= PASSAGE =
— START —

In [2]:
import numpy as np
from scipy.linalg import *
from drl.env import TwoLinkArm

In [3]:
epsilon = 1e-5
Ts = 10
env = TwoLinkArm(g=0.)
N = int(Ts/env.dt)

# Cost function scaling factors
wp = 1000. # Position
wv = 1000. # Velocity
wu = 1. # input

lamb = 1.0
lamb_factor = 10.
lamb_max = 1000.
eps_converged = 0.001
max_iter = 100

## Define cost functions

In [4]:
def calc_cost(u):
    l = wu * np.sum(u**2)
    lx = np.zeros(env.state_dim)
    lu = wu * 2 * u
    lxx = np.zeros((env.state_dim, env.state_dim))
    luu = wu * 2 * np.eye(env.action_dim)
    lux = np.zeros((env.action_dim, env.state_dim))
    
    return l, lx, lu, lxx, luu, lux

In [5]:
def calc_final_cost(x, goal):
    x1, y1, x2, y2 = env.to_cartesian(x)
    x_cart = np.array([x2, y2])
    
    error = x_cart - goal
    l = wp * np.sum(error**2) + wv * np.sum(x[env.action_dim:]**2)
    
    lx1 = calc_dldx(x, goal)

— END —

= EXCERPTED RECORDS =
— START —

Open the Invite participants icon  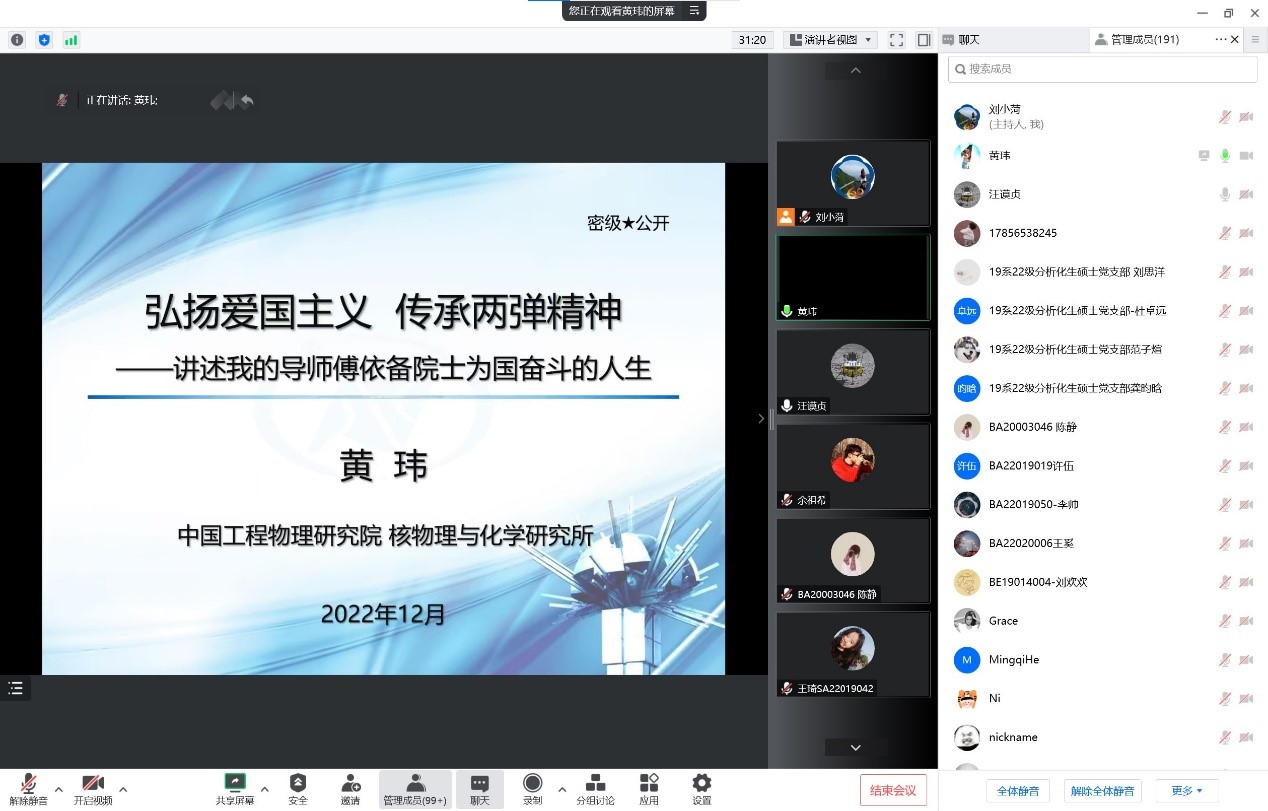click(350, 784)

— END —
— START —

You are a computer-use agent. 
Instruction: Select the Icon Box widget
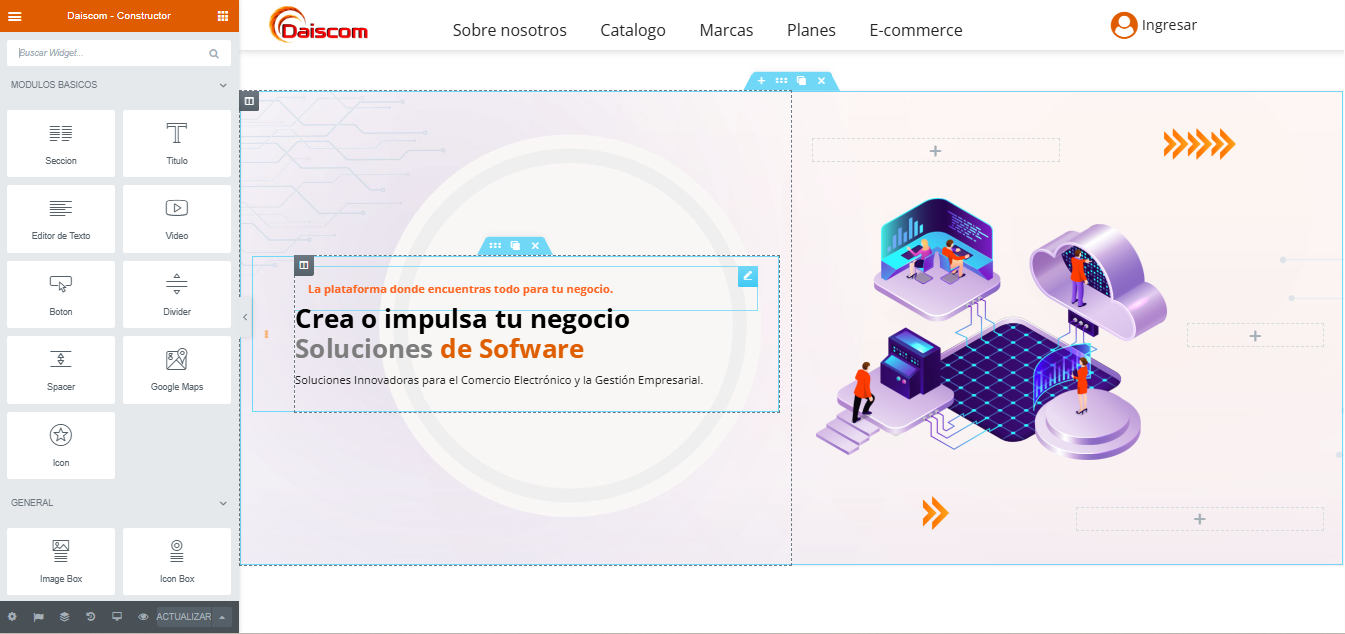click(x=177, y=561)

— END —

= TASK INSTRUCTIONS =
[1] Translate the heading "Define cost functions" from the two-link arm notebook into Spanish.
[2] Please summarize the two-link arm notebook in two sentences.
[3] Continue the two-link arm notebook from its last line.
None of the items is needed here.

= ANSWERS GIVEN =
[1] Definir las funciones de costo

[2] The two-link arm notebook imports NumPy, SciPy's linear algebra routines, and a TwoLinkArm environment with gravity set to zero, then sets a 10-unit time horizon, weights for position, velocity, and input costs, and optimization settings such as lambda values, a convergence threshold, and a 100-iteration limit. It defines a running cost that penalizes only the squared control input and begins a final cost that penalizes the squared distance between the arm's end point and a goal plus the squared velocity.

[3]
    lx2 = 2 * wv * x[env.action_dim:]
    lx = np.concatenate((lx1, lx2))
    
    lxx = np.zeros((env.state_dim, env.state_dim))
    for i in range(2):
        x_tmp = np.copy(x)
        x_tmp[i] += epsilon
        lxx_plus = calc_dldx(x_tmp, goal)
        x_tmp = np.copy(x)
        x_tmp[i] -= epsilon
        lxx_min = calc_dldx(x_tmp, goal)
        lxx[i,:2] = (lxx_plus - lxx_min) / (2.*epsilon)
    lxx[2:, 2:] = 2 * wv * np.eye(2)
    
    return l, lx, lxx

In [6]:
def calc_dldx(x, goal):
    m1, m2, l1, l2, g = env.params
    x1, y1, x2, y2 = env.to_cartesian(x)
    x_cart = np.array([x2, y2])
    error = x_cart - goal
    dx_cartdx = np.array([[np.cos(x[0])*l1 + np.cos(x[0]+x[1])*l2, np.cos(x[0]+x[1])*l2], [-np.sin(x[0])*l1 - np.sin(x[0]+x[1])*l2, -np.sin(x[0]+x[1])*l2]])
    lx1 = 2 * wp * np.dot(error.T, dx_cartdx)
    
    return lx1

## Simulate
Performs a roll-out of the system executing policy U starting in x0

In [7]:
def simulate(x0, U):
    N = U.shape[0]
    X = np.zeros((N, env.state_dim))
    X[0,:] = x0
    cost = 0.
    
    for i in range(1, N):        
        X[i,:], _ = env.simulate_system(X[i-1,:], U[i-1,:])
        l, _, _, _, _, _ = calc_cost(U[i-1,:])
        cost += l*env.dt
    
    l, _, _ = calc_final_cost(X[-1,:], env.get_goal(True))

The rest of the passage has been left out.